FreeS/WAN Continues As Openswan

Posted by timothy on from the duckling-of-indeterminate-pulchritude dept.

leto writes "It seems some of the developers and volunteers of the (recently deceased) FreeS/WAN project have started a new company to develop and support the successor of the Linux IPsec code under the name of Openswan in a "Cygnus style" business model. They announced the new version at CeBIT which fully supports the new Linux 2.6 native IPsec stack. According to the Openswan website, it was started 'by a few of the developers who were growing frustrated with the politics surrounding the FreeS/WAN project.' There is a FAQ that explains how the various parts of IPsec on Linux work together. I guess that means US citizens can finally submit patches, and that distributions like RedHat/Fedora can now include it in their distribution. FreeS/WAN has always had the most features and most the most user-friendly configuration. It is good to see that will continue. And their mailing list finally seems to refuse spam too."

11 of 68 comments (clear)

  1. Comment removed by account_deleted · · Score: 2, Informative

    Comment removed based on user account deletion

  2. Re:Not the only IPSec stack by Anonymous Coward · · Score: 5, Informative

    Yes, and it's under a very liberal license too.
    Even better, it is VERY portable, which means that as an administrator you just have to care to know about KAME and not a gazillion halfbaked inconsistent implementations.

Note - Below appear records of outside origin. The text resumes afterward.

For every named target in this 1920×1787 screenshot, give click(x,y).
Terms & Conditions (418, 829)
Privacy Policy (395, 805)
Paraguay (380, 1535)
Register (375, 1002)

  3. Debian packages now avalible for freeswan by Anonymous Coward · · Score: 0, Informative

    Yes, it works with Debian! This debian certified package is avalible for alpha, arm, i386, ia64, m68k, mipsel, and G5 (unoffically).

    So download it today!

    1. Re:Debian packages now avalible for freeswan by arivanov · · Score: 3, Informative

      As someone who have had to deal with this minor horror (on debian actually) I would not call that works. Works from time to time and very sporadically usually in tunnel mode. There was only one release which had transport mode working correctly and ineroperating versus both BSD and Windoze. All other either failed completely or did not rekey correctly.

      --
      Baker's Law: Misery no longer loves company. Nowadays it insists on it
      http://www.sigsegv.cx/
  4. Re:no but maybe the better one... by pacman+on+prozac · · Score: 5, Informative

    The problem with KAME is that IPSec packets between two hosts can bypass the packet filters.

    That is, with KAME on Linux and FreeBSD, packets are not decrypted until after iptables/ipfw has looked at them. That means you cannot packet filter on anything other than IP & MAC Address as you can't read anything else, its all encrypted :)

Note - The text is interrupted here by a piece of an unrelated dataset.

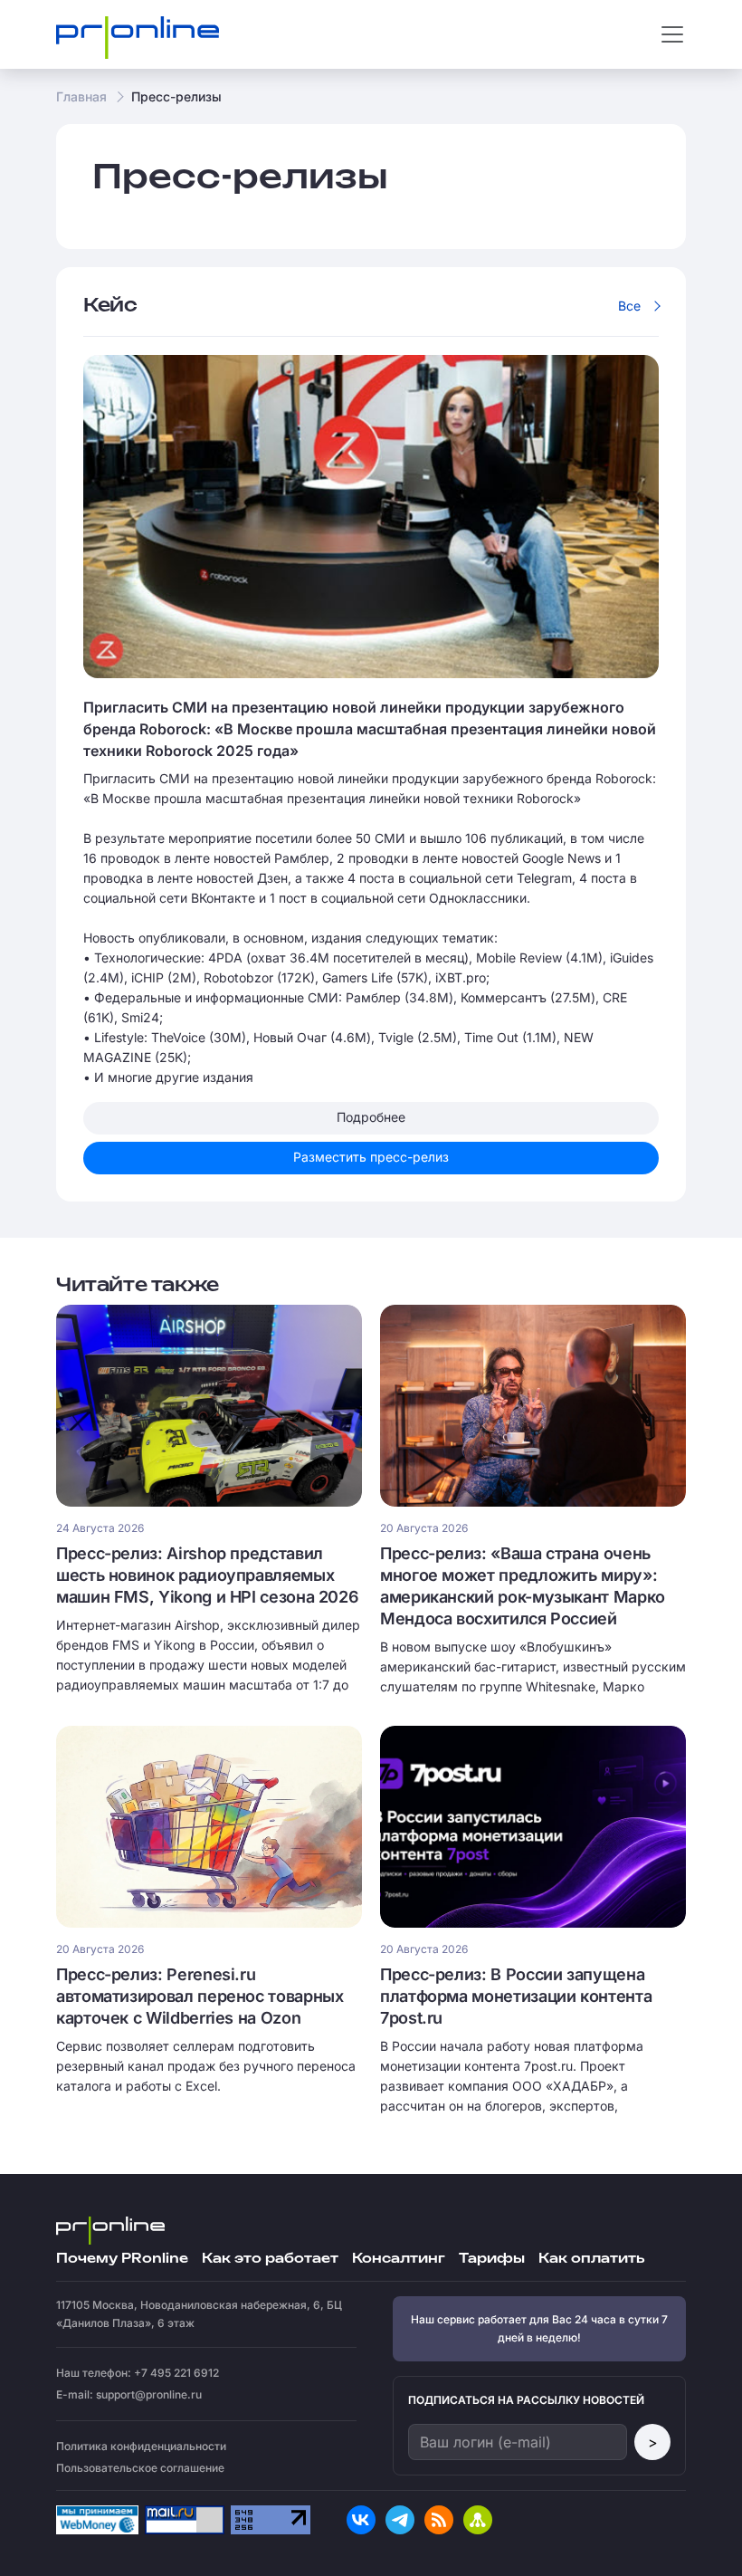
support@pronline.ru (149, 2394)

    Apparently FreeS/WAN had a separate device to read from that gave unencrypted packets for filtering.

    This only applies to transport IPSec between two complete hosts. You can use tunnel mode onto a tun device and filter from that, and you can also just encrypt traffic based on port.

    Either way, I'm kind of relieved that FreeS/WAN has not gone completely and that the above situation still has a fix. A security protocol seems kinda useless when it allows firewall bypassing, especially when it could happen automatically if you have IKE setup and open to the world.

  5. Strongswan by gvdkamp · · Score: 5, Informative

    There is yet another project. Andreas Steffen (Creator and maintainer of the X509 patches for FreeS/WAN) has started its own version as well. Check out www.strongswan.org for differences between openswan and strongswan.

  6. Re:no but maybe the better one... by arivanov · · Score: 4, Informative
    That means you cannot packet filter on anything other than IP & MAC Address as you can't read anything else, its all encrypted

    Used to be correct as of ipfw 1. No longer the case as of ipfw2, though some cases do not work fully yet. See the ipsec qualifier for rules.

    Dunno about Linux though. I use KAME extensively only on BSD.

    --
    Baker's Law: Misery no longer loves company. Nowadays it insists on it
    http://www.sigsegv.cx/
  7. Re:2.6 IPsec still problematic by sachar · · Score: 2, Informative

    Strange I've implemented kame yesterday on a 2.6.4 kernel and just tested this and have no problems what so ever. The ping times are a bit higher (3 ms on a local 100mbit network), but no error messages.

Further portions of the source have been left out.